• **Extracted records**

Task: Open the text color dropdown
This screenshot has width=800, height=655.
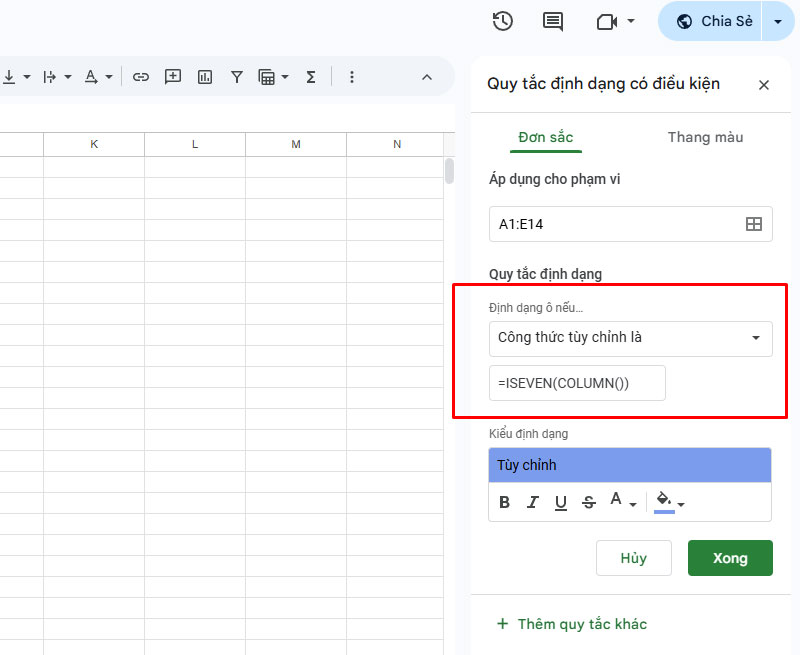Action: 623,502
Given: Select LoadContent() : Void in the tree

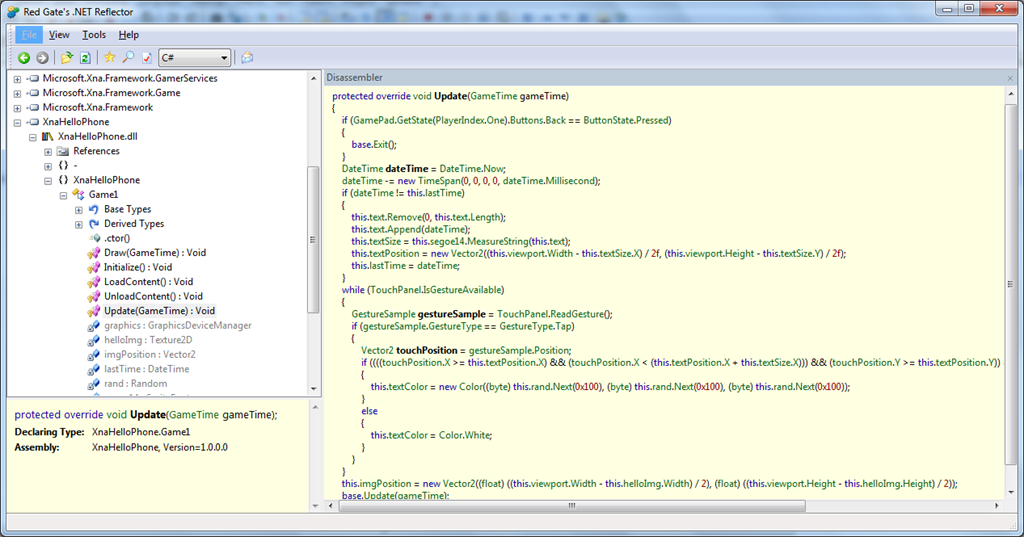Looking at the screenshot, I should [x=148, y=282].
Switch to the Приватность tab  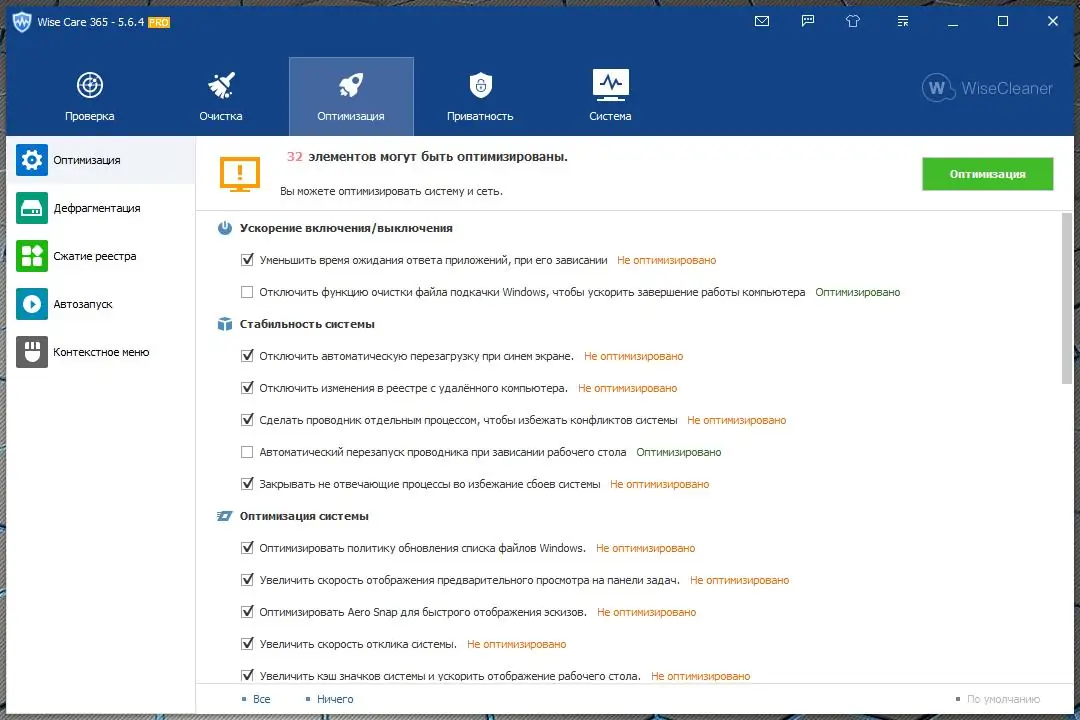480,95
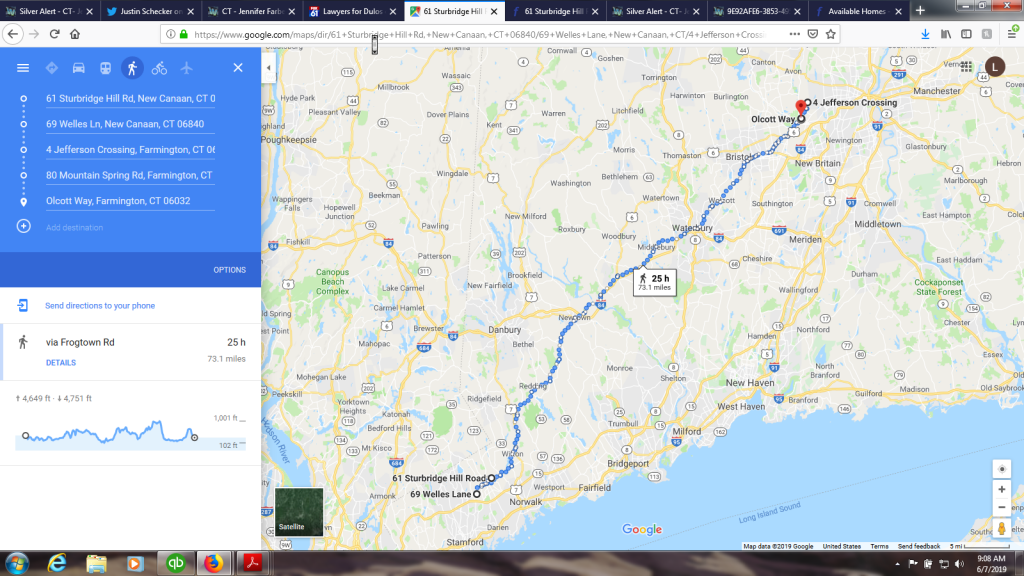Switch to the Lawyers for Dulos tab

click(x=353, y=11)
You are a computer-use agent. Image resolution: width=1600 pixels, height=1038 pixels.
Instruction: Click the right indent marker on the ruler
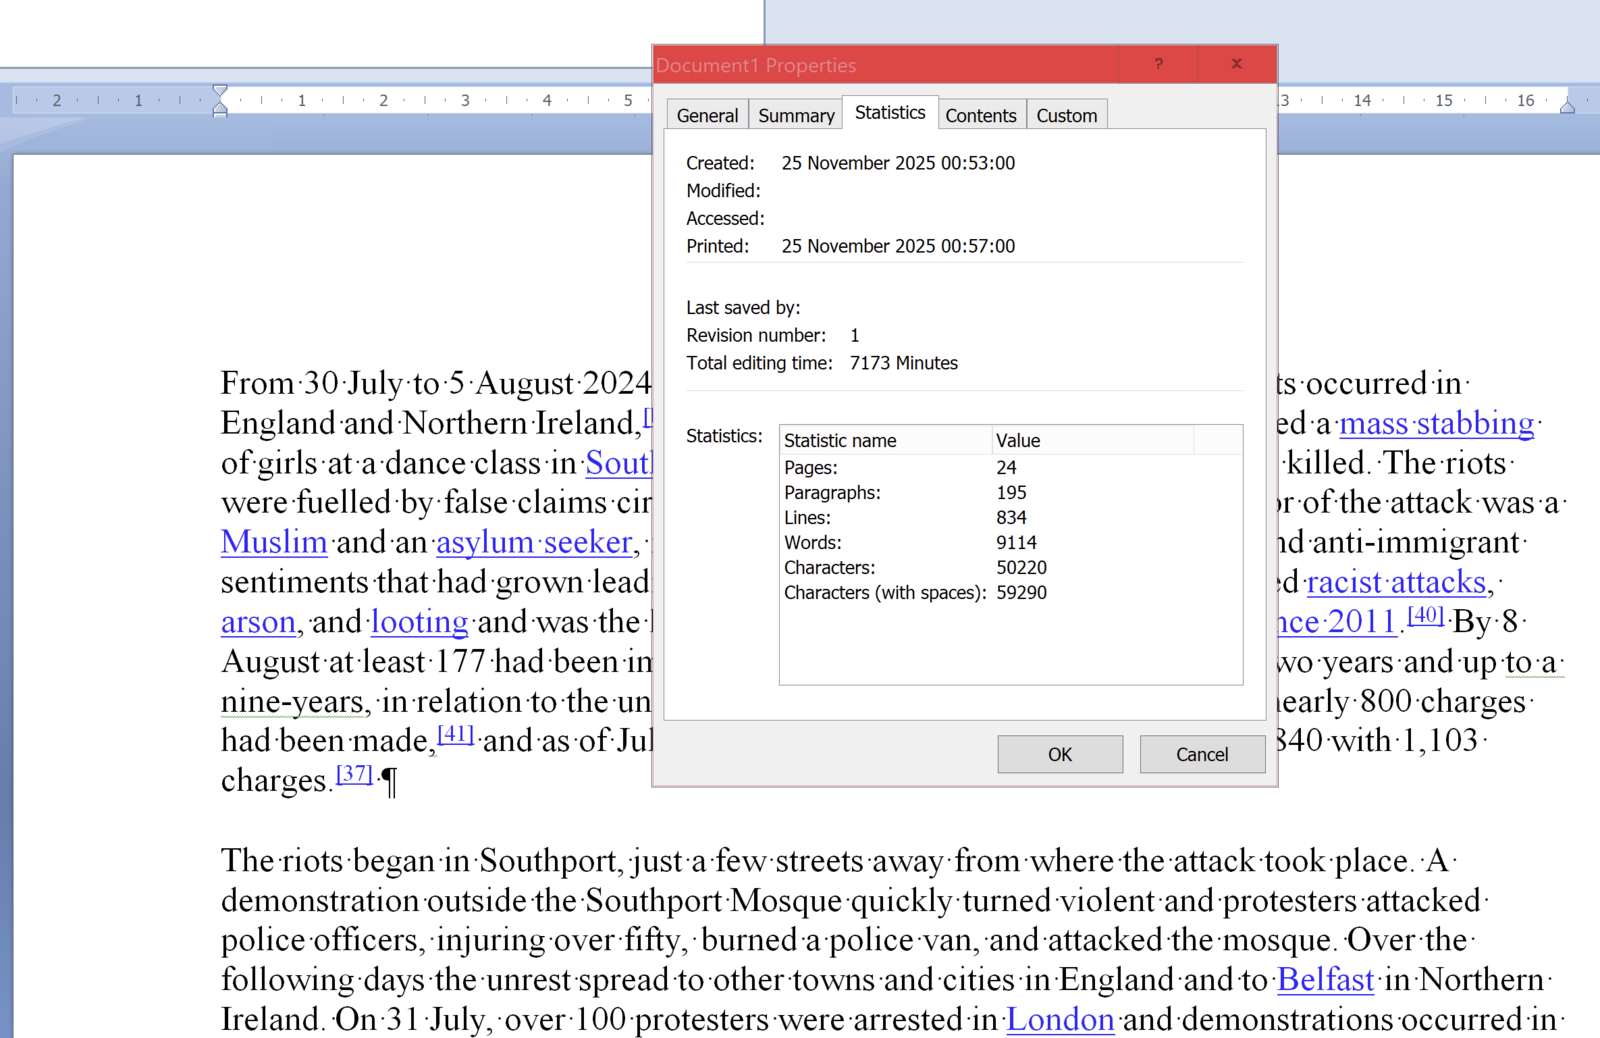click(x=1567, y=106)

• **Exercise instructions**
Quote exactly, and only, the lines from the line containing "You are a computer-use" through the final line of the records above, both included, omitting any pictures.

• **The completed task**
You are a computer-use agent. Image resolution: width=1600 pixels, height=1038 pixels.
Instruction: Click the right indent marker on the ruler
click(x=1567, y=106)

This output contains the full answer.